There are many times when opening up and being genuine pays off. It feels good to tell someone a secret fear only to find out they understand because they fear it too. Or asking for help and then getting it. Even when we share a problem, we feel the weight of it lift because it’s no longer ours alone. Experiencing love, intimacy, trust, and friendship are all positive experiences that can build a person up, encouraging them to be more open and vulnerable with others.
3) Showing how the past has affected your character but having them see how negativity is holding them back so they can take an important step forward.
In the example above of the woman seeking friendship and connection, it will take time to learn how to trust and feel comfortable sharing details about herself, but if the desire for change is strong enough, it can be achieved.
The path to vulnerability is often the meat of a romance, so it’s important to get a good grasp on it as it plays into the obstacles, hardship and struggles that must be overcome to end with a deep, loving connection.
Angela is a writing coach, international speaker, and bestselling author who loves to travel, teach, empower writers, and pay-it-forward. She also is a founder of One Stop For Writers, a portal to powerful, innovative tools to help writers elevate their storytelling.
Elise Edmonds says
This is a really interesting article.

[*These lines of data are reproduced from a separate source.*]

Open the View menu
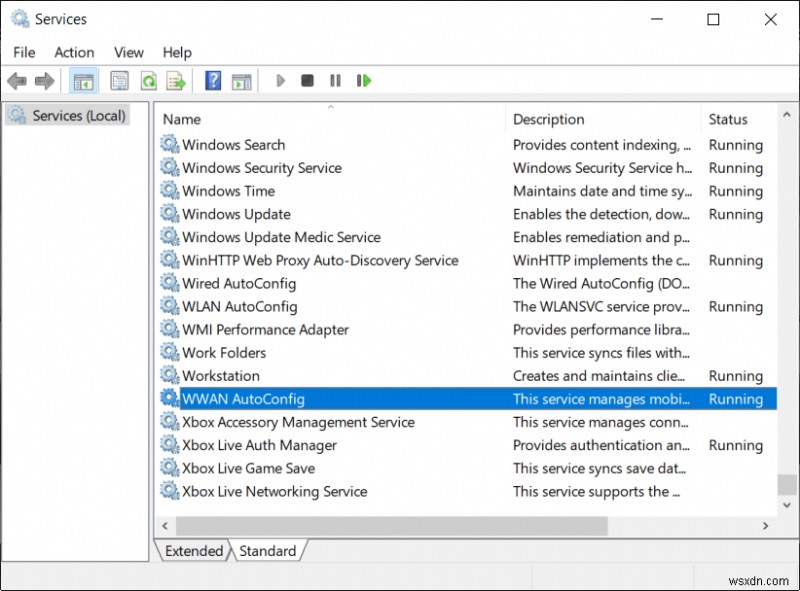This screenshot has height=591, width=800. point(128,52)
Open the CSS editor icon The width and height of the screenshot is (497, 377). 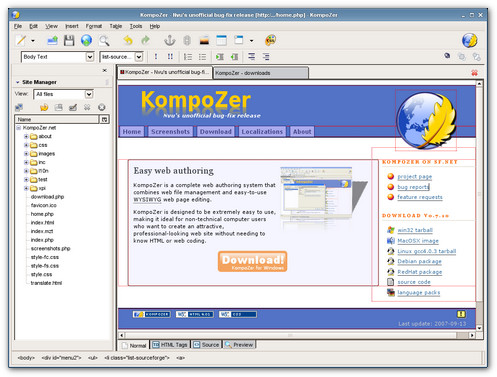pos(270,40)
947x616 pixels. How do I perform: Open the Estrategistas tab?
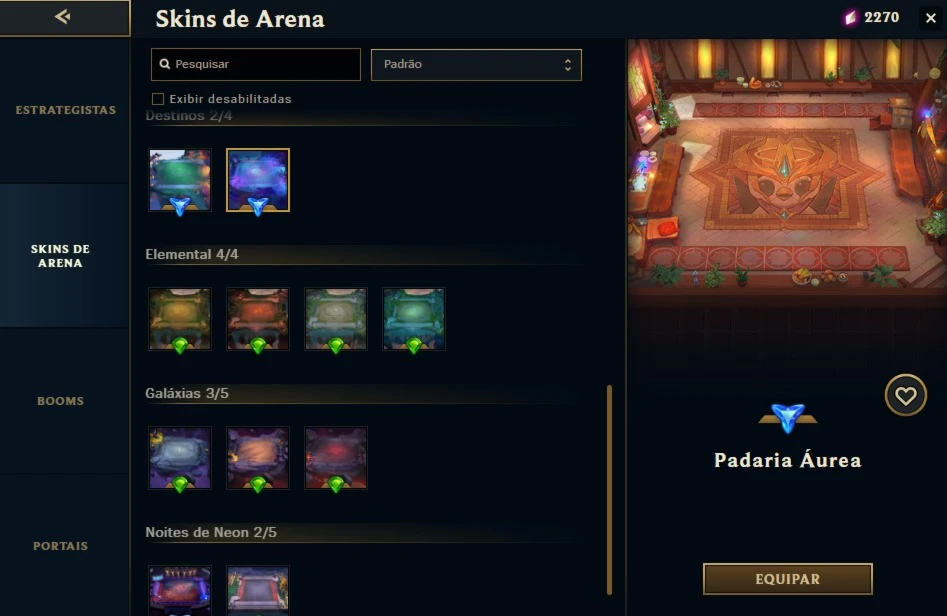coord(65,110)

I’m considering a romantic subplot at the moment and this has made me think about my characters and how to get the readers to connect to them.
ANGELA ACKERMAN says
So glad it helps!
Angie Dixon says
I really like this. I especially like the point about having the character realize that the past or the negative element is holding them back, and having them want to change. I think one thing that makes real people compelling is how they deal with their “issues,” so to speak. I know someone who’s been through a lot of stuff, though you wouldn’t know it to talk to her. Before she began using her past to create the person she is now, she really was not someone most people would find a compelling personality. Most people don’t know why she is the way she is, but it’s because she chose to overcome things. I think that’s a very powerful tool for fiction writers.
Dylan Jones says
Are you or have you talked about family or any other non-romantic relationships?
:Donna Marie says
Love this, Angela! I’m going to want to have a romantic subplot and this will be very helpful! 😀 Thank you!
Jennifer Lane says
This post speaks so much truth! Exposing our vulnerabilities makes us more lovable, too. You can’t get close to a perfect robot.
Julie Musil says
This is great information. The romance portion of my YA novels is something I continue to work on. You don’t want them to be together simply to satisfy the needs of the plot. It has to work on a much deeper level. Thanks, gals!
Traci Kenworth says
Very insightful and spot on!!
Christina Hawthorne says
This is true for anyone writing character-driven stories. Know your characters and their vulnerabilities and so much more falls into place. Conflicts and connections become easier to match-up. Of course, that’s where your books become so valuable. Thank you so much for this great post, Angela.
Viola Morne says
Great post and very helpful. Vulnerable characters are also “rootable” –as readers , we love to see their vulnerability. As writers we have to love our characters, no matter how unpleasant they initially appear on the surface, and show how their pain made them the way they are.
Denise Willson says
Great advice, thanks!
Linda Andersen says
Angela,
This post helped me to see a WIP in a different light. I’ll now be equipped to interject emotional reactions from a romantic relationship point of view. Thank you!